> **Passage provided**
————————

We use the same conventions as in [4] to describe configurations, and in particular, we use the same vertex shapes in drawings to represent the numbers $\gamma_{K}(v)$. Thus, a vertex $v$ with $\gamma_{K}(v)=5$ is represented by a solid circle; 7 by a hollow circle; 8 by a square; 9 by a triangle; 10 by a pentagon; and 6 and 11 by a point (there is only one instance of 11, in the last configuration of the list).

Two configurations $K,L$ are isomorphic if there is a homeomorphism of the plane mapping $G_{K}$ to $G_{L}$ and mapping $\gamma_{K}$ to $\gamma_{L}$. In the appendix to this paper there are 756 configurations. Any configuration isomorphic to one of these is called an XX-good configuration. Note that every XX-good configuration $K$ has the property that $\gamma_{K}(v)\leq 11$ for every $v\in V(G_{K})$.

————————

> **Written request A**
In the passage on configurations, what shape represents a vertex $v$ with $\gamma_{K}(v)=9$?
> **Written request B**
Write the next few sentences of the passage on configurations, continuing after its final sentence.

Dataset items
————————

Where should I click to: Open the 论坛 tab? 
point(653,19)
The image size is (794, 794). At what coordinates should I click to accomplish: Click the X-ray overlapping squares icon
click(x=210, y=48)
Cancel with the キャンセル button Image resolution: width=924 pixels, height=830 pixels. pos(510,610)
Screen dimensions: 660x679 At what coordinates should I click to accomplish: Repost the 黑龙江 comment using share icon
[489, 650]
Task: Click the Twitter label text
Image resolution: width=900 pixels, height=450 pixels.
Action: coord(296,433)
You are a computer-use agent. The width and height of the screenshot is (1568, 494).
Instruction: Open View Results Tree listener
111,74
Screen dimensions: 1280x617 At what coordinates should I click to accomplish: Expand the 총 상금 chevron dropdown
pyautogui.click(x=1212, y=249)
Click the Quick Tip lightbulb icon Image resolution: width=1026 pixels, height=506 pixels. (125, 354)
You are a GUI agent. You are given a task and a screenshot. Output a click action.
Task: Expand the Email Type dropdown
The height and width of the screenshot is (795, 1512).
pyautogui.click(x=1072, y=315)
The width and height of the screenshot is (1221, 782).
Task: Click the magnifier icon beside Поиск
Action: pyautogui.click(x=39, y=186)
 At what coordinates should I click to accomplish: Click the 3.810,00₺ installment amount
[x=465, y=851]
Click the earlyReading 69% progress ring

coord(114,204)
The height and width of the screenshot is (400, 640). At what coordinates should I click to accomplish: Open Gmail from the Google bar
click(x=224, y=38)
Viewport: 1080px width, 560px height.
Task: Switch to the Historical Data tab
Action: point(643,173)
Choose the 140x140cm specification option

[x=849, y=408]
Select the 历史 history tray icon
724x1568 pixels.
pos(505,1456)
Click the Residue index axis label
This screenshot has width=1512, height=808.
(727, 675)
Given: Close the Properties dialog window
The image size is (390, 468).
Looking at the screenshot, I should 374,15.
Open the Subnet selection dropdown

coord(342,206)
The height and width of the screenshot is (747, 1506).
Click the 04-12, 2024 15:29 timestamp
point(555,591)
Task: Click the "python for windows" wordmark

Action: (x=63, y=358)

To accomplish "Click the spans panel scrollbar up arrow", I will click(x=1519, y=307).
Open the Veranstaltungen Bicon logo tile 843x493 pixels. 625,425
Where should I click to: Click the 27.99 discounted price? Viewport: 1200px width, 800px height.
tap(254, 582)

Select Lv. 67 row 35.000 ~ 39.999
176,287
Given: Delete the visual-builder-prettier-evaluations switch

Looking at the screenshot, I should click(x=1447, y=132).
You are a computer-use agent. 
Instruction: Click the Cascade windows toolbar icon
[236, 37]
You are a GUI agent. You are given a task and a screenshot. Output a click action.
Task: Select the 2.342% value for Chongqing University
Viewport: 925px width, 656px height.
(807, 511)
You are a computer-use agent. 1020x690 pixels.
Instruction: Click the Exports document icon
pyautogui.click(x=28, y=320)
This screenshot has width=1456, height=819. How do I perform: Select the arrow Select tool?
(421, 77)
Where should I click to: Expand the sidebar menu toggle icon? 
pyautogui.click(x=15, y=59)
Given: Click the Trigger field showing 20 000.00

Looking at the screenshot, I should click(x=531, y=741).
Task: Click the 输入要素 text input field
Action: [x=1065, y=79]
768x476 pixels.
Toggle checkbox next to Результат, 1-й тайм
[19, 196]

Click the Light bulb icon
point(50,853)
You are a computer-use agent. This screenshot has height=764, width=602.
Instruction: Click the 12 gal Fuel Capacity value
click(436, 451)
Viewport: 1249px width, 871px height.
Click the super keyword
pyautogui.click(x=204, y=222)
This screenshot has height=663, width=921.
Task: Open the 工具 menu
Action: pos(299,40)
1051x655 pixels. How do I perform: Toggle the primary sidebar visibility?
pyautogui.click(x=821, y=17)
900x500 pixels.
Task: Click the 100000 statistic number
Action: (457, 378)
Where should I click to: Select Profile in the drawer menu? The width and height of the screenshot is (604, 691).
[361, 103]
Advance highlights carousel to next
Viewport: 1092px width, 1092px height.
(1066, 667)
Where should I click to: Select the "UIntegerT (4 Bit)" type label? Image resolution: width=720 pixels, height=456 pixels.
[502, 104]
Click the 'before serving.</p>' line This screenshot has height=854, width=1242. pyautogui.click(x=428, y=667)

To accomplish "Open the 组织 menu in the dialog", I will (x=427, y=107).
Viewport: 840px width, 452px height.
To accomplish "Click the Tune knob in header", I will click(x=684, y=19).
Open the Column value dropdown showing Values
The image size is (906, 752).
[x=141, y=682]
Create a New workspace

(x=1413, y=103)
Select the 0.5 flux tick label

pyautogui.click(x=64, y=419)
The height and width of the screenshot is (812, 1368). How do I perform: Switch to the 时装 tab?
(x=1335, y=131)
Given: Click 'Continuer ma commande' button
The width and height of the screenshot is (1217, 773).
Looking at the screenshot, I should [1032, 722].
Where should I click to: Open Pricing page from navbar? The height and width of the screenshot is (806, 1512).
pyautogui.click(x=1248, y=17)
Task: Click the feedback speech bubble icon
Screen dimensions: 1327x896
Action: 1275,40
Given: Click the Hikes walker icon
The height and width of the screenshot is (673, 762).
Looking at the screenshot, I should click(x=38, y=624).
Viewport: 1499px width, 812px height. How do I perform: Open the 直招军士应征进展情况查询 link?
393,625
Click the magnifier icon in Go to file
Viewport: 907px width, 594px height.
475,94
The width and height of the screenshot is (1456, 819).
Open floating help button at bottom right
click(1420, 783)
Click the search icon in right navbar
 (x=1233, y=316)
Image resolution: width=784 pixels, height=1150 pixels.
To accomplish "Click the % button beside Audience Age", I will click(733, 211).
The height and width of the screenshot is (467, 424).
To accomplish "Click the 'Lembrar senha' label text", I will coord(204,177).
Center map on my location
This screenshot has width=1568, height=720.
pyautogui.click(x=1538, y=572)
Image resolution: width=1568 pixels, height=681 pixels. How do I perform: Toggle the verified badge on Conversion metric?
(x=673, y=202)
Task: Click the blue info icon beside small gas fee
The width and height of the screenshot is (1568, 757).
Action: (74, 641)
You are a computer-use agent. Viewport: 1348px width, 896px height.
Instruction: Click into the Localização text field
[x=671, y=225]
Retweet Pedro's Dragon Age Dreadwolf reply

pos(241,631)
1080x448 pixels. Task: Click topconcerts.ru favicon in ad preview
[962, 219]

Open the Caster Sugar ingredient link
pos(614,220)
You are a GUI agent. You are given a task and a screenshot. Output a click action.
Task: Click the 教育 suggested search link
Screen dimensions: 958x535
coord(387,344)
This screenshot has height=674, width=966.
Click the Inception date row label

————————

> **Exercise output A**
A triangle.

> **Exercise output B**
A triangulation $T$ (in a 2-sphere $\Sigma$) or a near-triangulation (in a plane $\Sigma$) is internally six-connected if for every cycle $C$ of $T$ with length at most five, either some open disc in $\Sigma$, bounded by $C$, contains no vertex of $T$, or $C$ has length five and some such open disc contains a unique vertex of $T$.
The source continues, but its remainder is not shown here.